Он закрыл лицо руками.
– Степан Трофимович, не дать ли вам знать сейчас же Варваре Петровне о происшедшем? – предложил я.
– Боже меня упаси! – вздрогнул он и вскочил с места. – Ни за что, никогда, после того, что было сказано при прощанье в Скворешниках, ни-ког-да!
Глаза его засверкали.
Мы просидели, я думаю, еще час или более, всё чего-то ожидая, – уж такая задалась идея. Он прилег опять, даже закрыл глаза и минут двадцать пролежал, не говоря ни слова, так что я подумал даже, что он заснул или в забытьи. Вдруг он стремительно приподнялся, сорвал с головы полотенце, вскочил с дивана, бросился к зеркалу, дрожащими руками повязал галстук и громовым голосом крикнул Настасью, приказывая подать себе пальто, новую шляпу и палку.
– Я не могу терпеть более, – проговорил он обрывающимся голосом, – не могу, не могу!.. Иду сам.
– Куда? – вскочил я тоже.
– К Лембке.
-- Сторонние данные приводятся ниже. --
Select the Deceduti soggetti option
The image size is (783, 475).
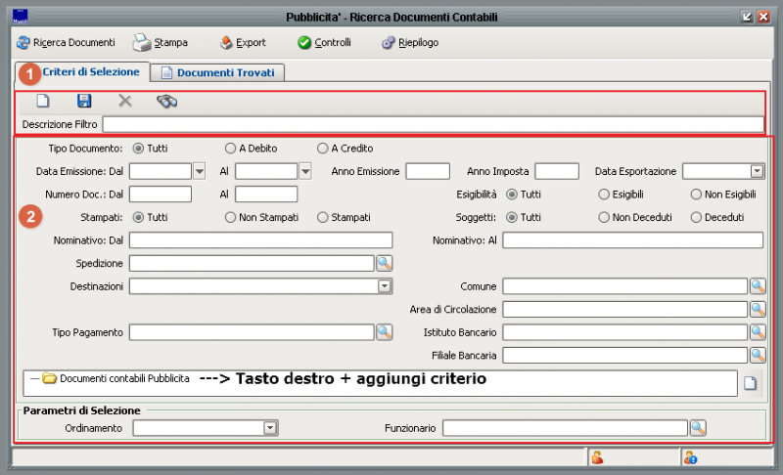coord(697,217)
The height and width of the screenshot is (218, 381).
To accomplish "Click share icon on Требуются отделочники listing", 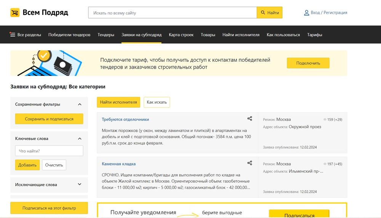I will point(250,119).
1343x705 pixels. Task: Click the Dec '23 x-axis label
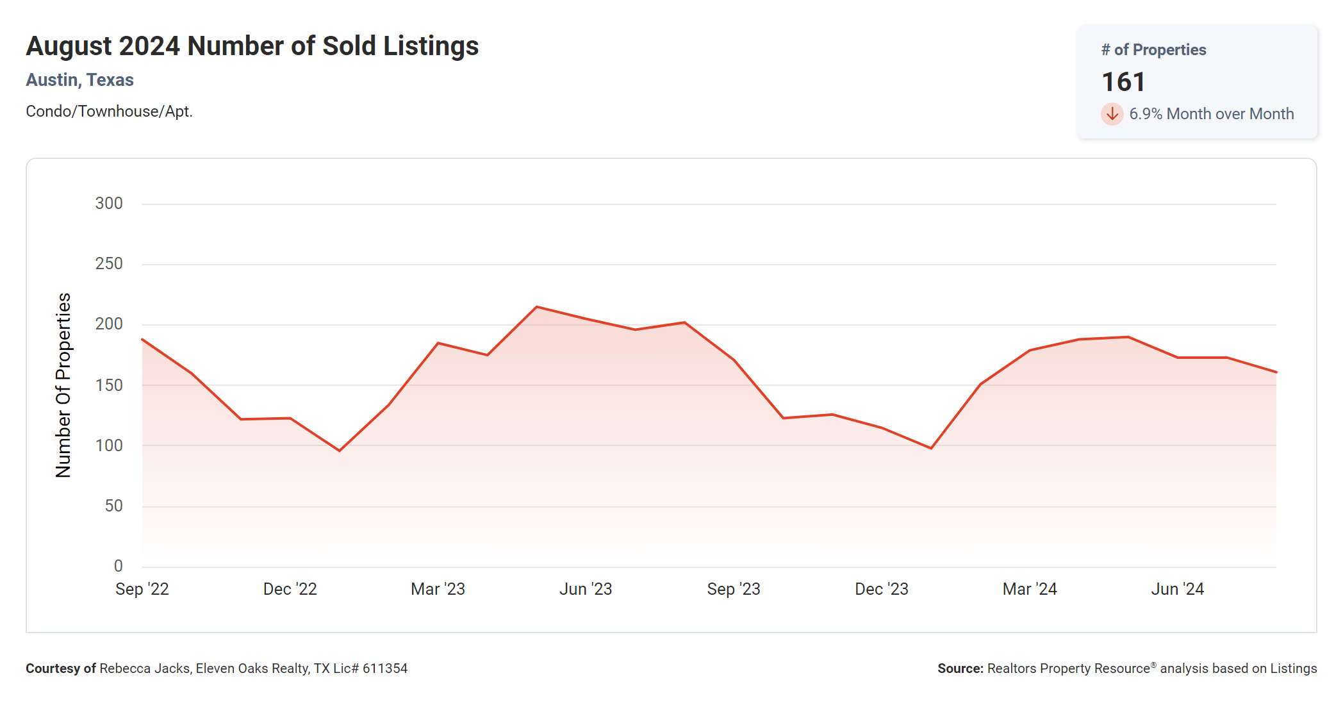882,589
Cher, я должен, я обязан. Это долг. Я гражданин и человек, а не щепка, я имею права, я хочу моих прав… Я двадцать лет не требовал моих прав, я всю жизнь преступно забывал о них… но теперь я их потребую. Он должен мне всё сказать, всё. Он получил телеграмму. Он не смеет меня мучить, не то арестуй, арестуй, арестуй!
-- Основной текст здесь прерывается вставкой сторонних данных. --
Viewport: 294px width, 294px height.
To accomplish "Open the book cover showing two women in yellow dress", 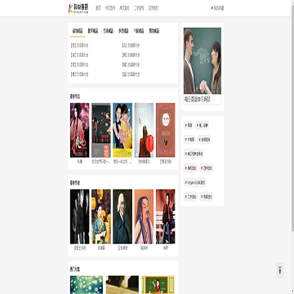I will pos(123,130).
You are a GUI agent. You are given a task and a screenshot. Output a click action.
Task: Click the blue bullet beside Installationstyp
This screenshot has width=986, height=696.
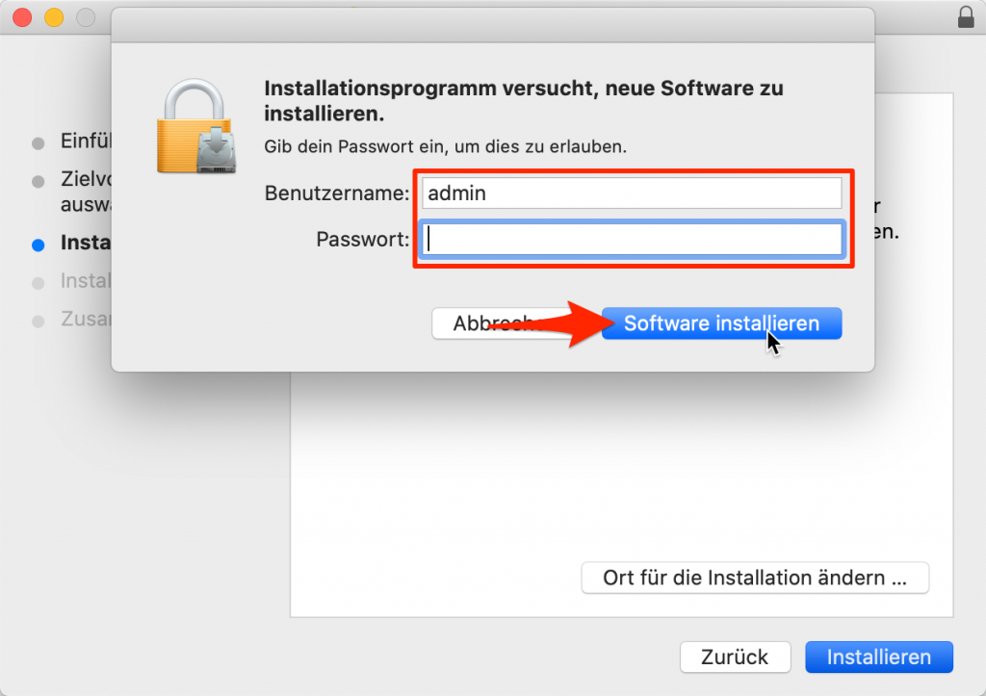click(39, 245)
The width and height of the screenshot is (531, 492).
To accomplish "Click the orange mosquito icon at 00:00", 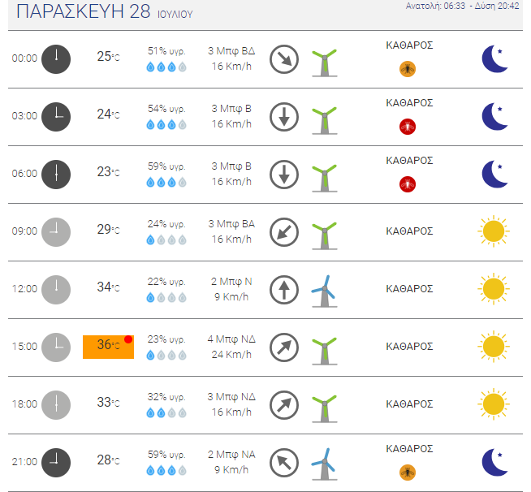I will point(408,69).
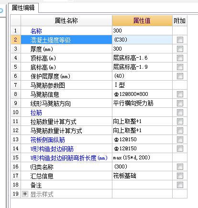Enable the 厚度(mm) 附加 checkbox
This screenshot has height=208, width=198.
pos(180,49)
Он восклицал с какими-то взвизгами и топал ногами.
– Я вас одобряю, – сказал я нарочно как можно спокойнее, хотя очень за него боялся, – право, это лучше, чем сидеть в такой тоске, но я не одобряю вашего настроения; посмотрите, на кого вы похожи и как вы пойдете туда. Il faut etre digne et calme avec Lembke.[183] Действительно, вы можете теперь броситься и кого-нибудь там укусить.
– Я предаю себя сам. Я иду прямо в львиную пасть…
– Да и я пойду с вами.
– Я ожидал от вас не менее, принимаю вашу жертву, жертву истинного друга, но до дому, только до дому: вы не должны, вы не вправе компрометировать себя далее моим сообществом. О, croyez-moi, je serai calme![184] Я сознаю себя в эту минуту а la hauteur de tout се qu’il у a de plus sacre…[185]
172
Вы меня ставите на одну доску с этими людьми! (фр.)
173
с этими вольнодумцами от подлости! (фр.)
174
Знаете ли (фр.).
175
что я произведу там какой-нибудь скандал (фр.).
176
Мой жизненный путь сегодня закончен, я это чувствую (фр.).
177
я вам клянусь (фр.).
178
Что вы об этом знаете (фр.).
179
Мой жизненный путь закончен (фр.).
180
что скажет она (фр.).
181
Она будет меня подозревать всю свою жизнь… (фр.)
182
Это неправдоподобно… И затем женщины… (фр.)
183
С Лембке нужно держать себя достойно и спокойно (фр.).
184
О, поверьте мне, я буду спокоен! (фр.)
185
на высоте всего, что только есть самого святого (фр.).